◆ Task description: Wherever a picture appears in the data below, omit it, and restate everything else word for word.

◆ Data provided:
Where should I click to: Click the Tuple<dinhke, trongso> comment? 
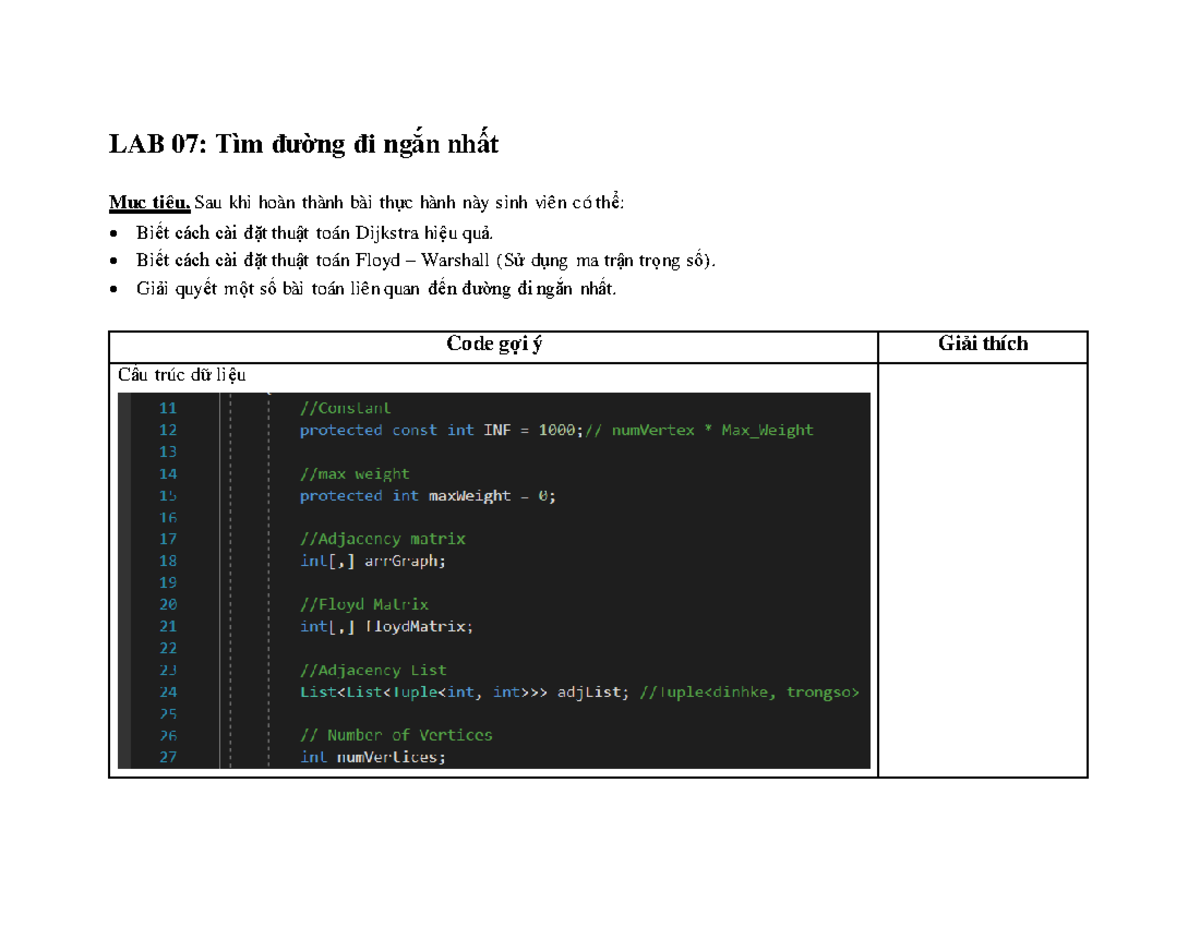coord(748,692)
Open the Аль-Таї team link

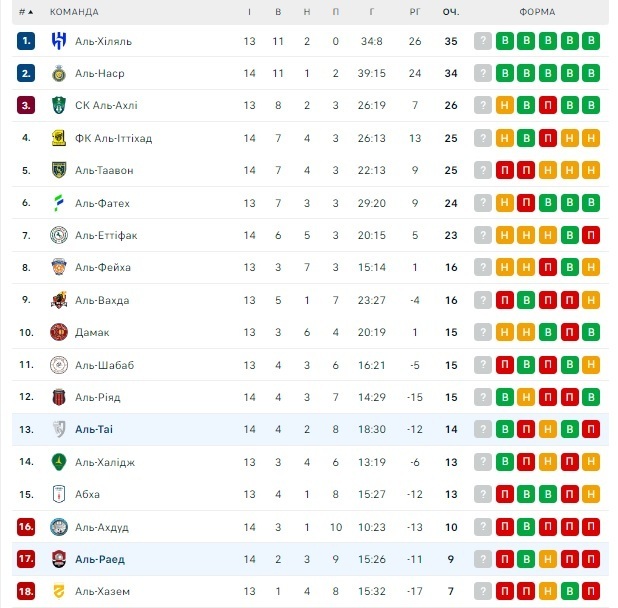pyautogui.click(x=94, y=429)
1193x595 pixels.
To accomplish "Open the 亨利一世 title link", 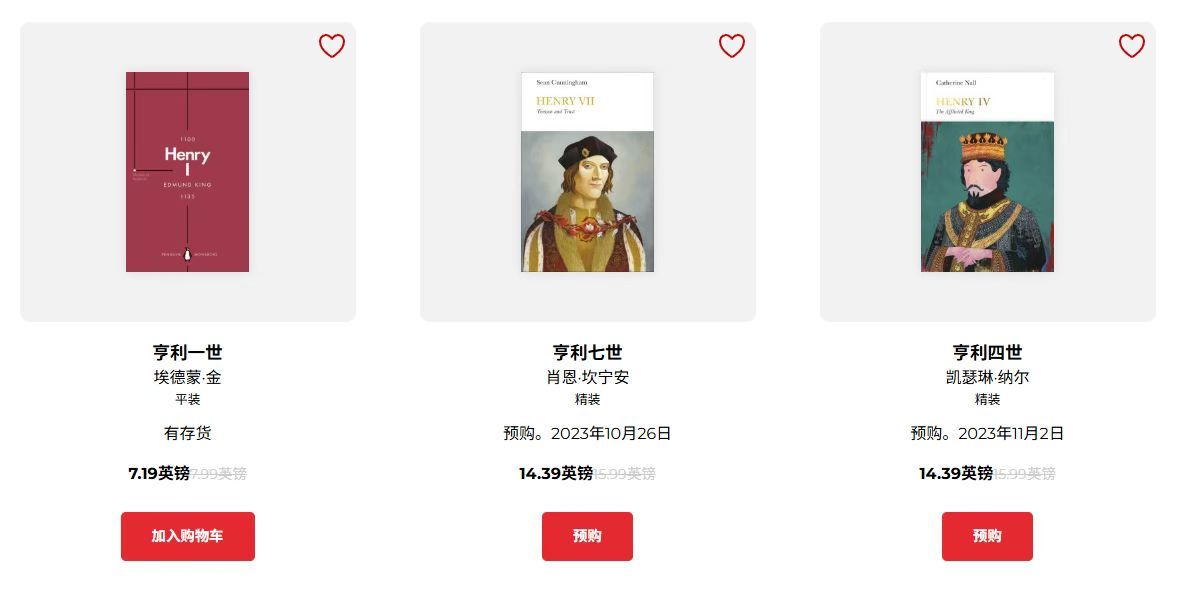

◆ Result of the task:
Where should I click to: Click the Tuple<dinhke, trongso> comment? 
coord(748,692)
Open the Аль-Таї team link

pyautogui.click(x=94, y=429)
1193x595 pixels.
To accomplish "Open the 亨利一世 title link", 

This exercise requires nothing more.